The Future of Applications

In today’s application environment, the most common business model is one that offers some sort of free service to the user in exchange for ownership of their personal data. This data is then sold, most likely to advertisers. Because the data is the product, there is a strong incentive to create a wall around the data and only share it in situations where it is absolutely necessary. For example, Facebook and Netflix are both collecting as much data as possible, but they share almost nothing with one another. A user’s Facebook and Netflix experiences are totally separate. Perhaps in a different application paradigm one could share a clip of a Netflix show on Facebook and any Facebook user with a Netflix account could watch.

This data-collection business model can make sense, but it is often done because there is no viable alternative. The lack of alternatives is in part a result of the current payments system and its inability to process small payments cheaply. On BSV, micropayments are possible because transaction fees are hundreths of cents and falling. Compare Twitter to Twetch for an example of how micropayments can change the dynamics of application development. Twetch today is like Twitter on BSV. The main differences are in where data is stored and how the app utilizes micropayments.

Twitter data is stored on Twitter controlled servers where Twetch data is stored on the BSV blockchain. If a Twitter user wants to quit and take their tweets with them, too bad. Twitter also reserves the right to ban users for reasons which can be opaque. On Twetch, a dissatisfied user can leave and still access their data.They could even use the same set of twetches on multiple UIs if they had a reason to do so. Twetch also uses micropayments to drive revenue and create a better user experience. Twetches cost 2c, follows cost 10c, likes 5c, and mentions 0.1c. Most of that revenue goes to the Twetcher meaning a Twetcher with many followers receiving many likes can earn a good amount of money. Introducing micropayments also reduces the incentive to create spam while increasing the incentive to create content that other users value. On Twitter, the incentive to spam is high. Follower counts, like counts, and other metrics are not reliable because of the prevalence and economic viability of utilizing bots and other fake accounts.

unwriter sees the writing on the wall for applications using the data-collection model to drive revenue. In a world where other payment methods are possible, more users will adopt paid versions of applications rather than part with extremely valuable data. This shift will see applications less incentivized to create intra-app network effects to grow a walled garden of data and instead will defer to the network effects an individual creates in their desire to have apps communicate effectively to improve user experience.

How Planaria Corp is Creating the Pipes for App Interoperability

In Planaria’s documentation, unwriter has described how blockchain data can flow like electricity flowing through a power grid.
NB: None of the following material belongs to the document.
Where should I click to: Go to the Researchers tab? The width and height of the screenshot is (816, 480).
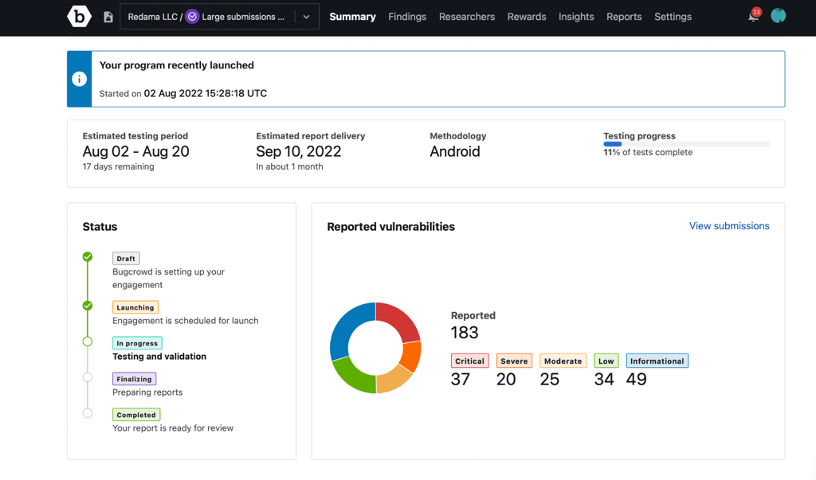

The blockchain is the powerplant, the source of all data. That data is then converted into a streamable format and sent through high speed power lines. Different types of data then get sent into local lines, and finally individual houses and buildings get the exact data they need.

This power grid analogy is the structure of the Planaria model. unwriter has built the tools — grid planaria, bitbus, neon planaria, and overpool among them — and many applications in the BSV ecosystem are utilizing them to great effects. These applications include Twetch, bitcoinblocks.live, TonicPow, Agora, and many others.

In our view, unwriter is approaching the right problem in the right way. We believe that the BSV blockchain will grow into the world’s largest database. Serving data effectively to applications is a new challenge and one that will affect almost any application seeking to use blockchain as a backend data-basing solution. Planaria is not only designed to be efficient and developer-friendly, but also to serve an increasingly interoperable application environment. We believe unwriter is truly ahead of the pack in anticipating and developing solutions for the problems that applications built on BSV will experience. We think that belief is shared by our co-investors including two of the leading BSV miners Coingeek and mempool. They are building the tools to process and store the world’s largest database, and they believe, as do we, that unwriter has the chops and wherewithal to serve that data to the masses.